The CVE-2025-22870 vulnerability is related to the improper matching of hosts against proxy patterns in certain implementations that use IPv6 addresses with zone IDs. This post will explain the details of this vulnerability, share code snippets demonstrating the issue, provide original reference links, and discuss potential exploit scenarios.

Description

In some software applications, proxy patterns are used to determine whether a given URL should be accessed through a proxy or directly. This is usually done via checking if the host part of the URL matches a pattern defined in environment variables like NO_PROXY.

The vulnerability occurs when the application improperly treats an IPv6 zone ID (also known as a scope ID) as a part of the hostname while matching against proxy patterns. For example, if the NO_PROXY environment variable is set to the pattern "*.example.com", a request like http://[::1%25.example.com]:80 will incorrectly match, and the application will bypass the proxy and go directly to the requested host.

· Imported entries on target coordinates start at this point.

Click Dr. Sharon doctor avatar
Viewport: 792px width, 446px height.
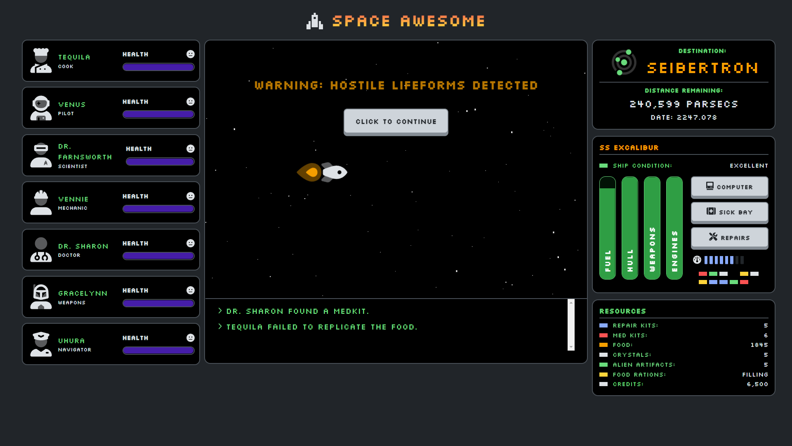point(41,250)
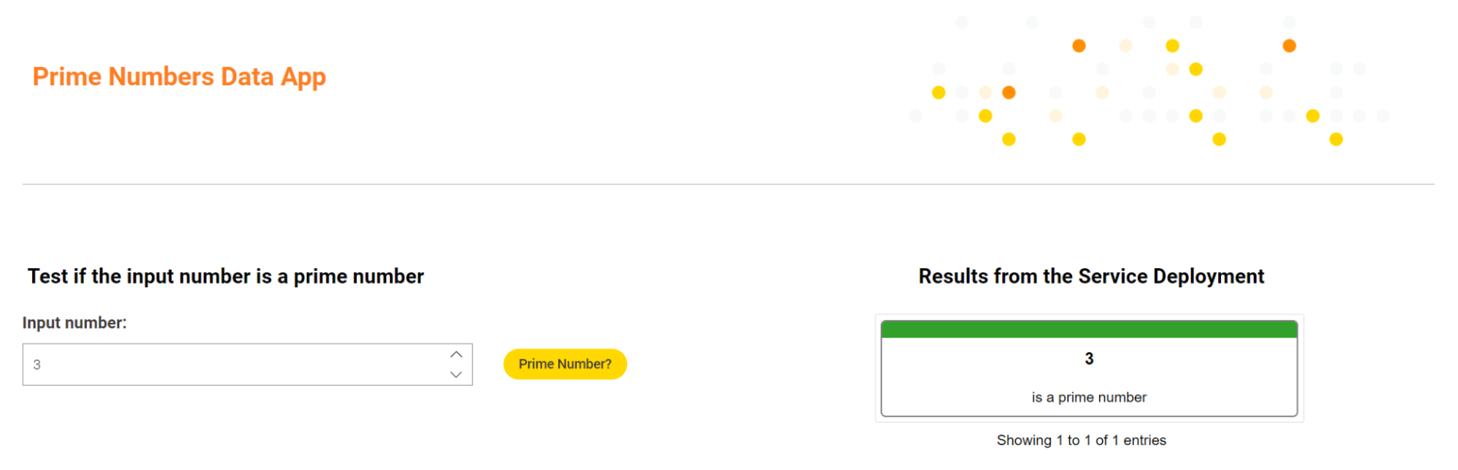Click the "Test if the input number" heading
1458x470 pixels.
[225, 277]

To better understand this issue, let's consider the following code snippet in Python

import os
import urllib.request

# Set NO_PROXY environment variable
os.environ["NO_PROXY"] = "*.example.com"

# Send request to an IPv6 address with zone ID
url = "http://[::1%25.example.com]:80"
response = urllib.request.urlopen(url)

# Display the response
print(response.read())

In this example, the NO_PROXY variable is set to the "*.example.com" pattern, and the application sends a request to the IPv6 address [::1%25.example.com]. Due to the vulnerability, the request incorrectly matches the pattern, and the proxy will be bypassed.

Original References

The vulnerability (CVE-2025-22870) was first reported by [Reporter's Name] [1] . The detailed technical analysis, along with proposed fixes, can be found in the original report by [Organization's Name] [2].

1. Reporter's Link
2. Organization's Link

Potential scenarios in which this vulnerability can be exploited are

1. Information Leakage: When a victim application accesses a URL with an explicitly defined zone ID that matches the proxy bypass pattern, an attacker could cause the application to leak sensitive data by routing traffic through a malicious host.

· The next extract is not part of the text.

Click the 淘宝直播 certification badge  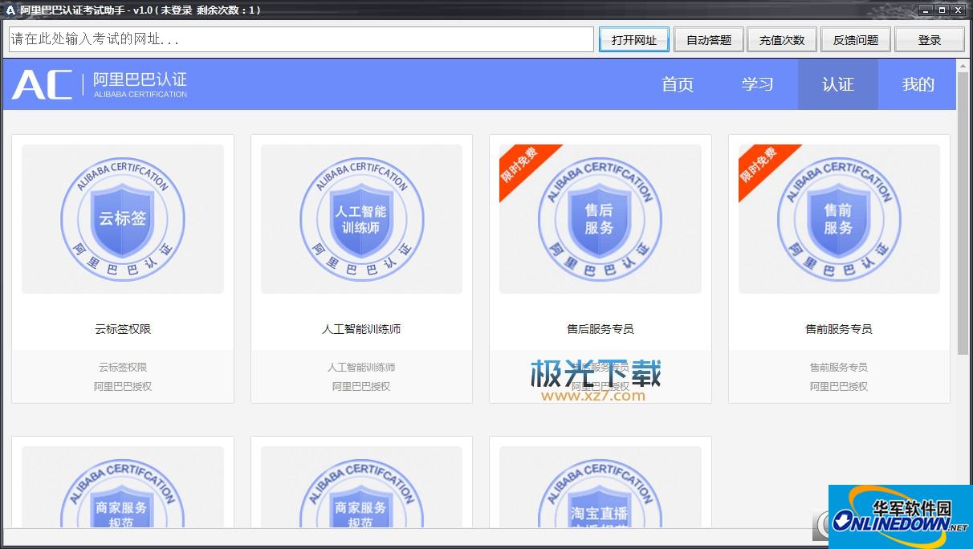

2. Man-in-the-middle (MITM) attacks: In a similar fashion, an attacker could exploit this vulnerability to intercept and manipulate the victim's traffic by spoofing the host with a matching zone ID.

Mitigation

To mitigate this vulnerability, developers must properly handle IPv6 addresses with zone IDs and update the proxy pattern matching logic to:

Correctly separate the zone ID from the hostname.

2. Strictly follow the syntax for matching IPv6 literals, including the zone ID and any enclosing square brackets, as specified in RFC 6874.

For instance, in Python, developers can utilize the ipaddress module to handle the IPv6 addresses correctly:

from ipaddress import IPv6Address

address = "fe80::1ff:dead:beef%eth"
ipv6 = IPv6Address(address.split('%')[])
zone_id = address.split('%')[1] if '%' in address else None

Conclusion

CVE-2025-22870 highlights the importance of properly handling IPv6 addresses in applications and ensuring that proxy pattern matching is performed correctly. By understanding the vulnerability's details, developers can implement the necessary precautions to secure their applications from potential exploits.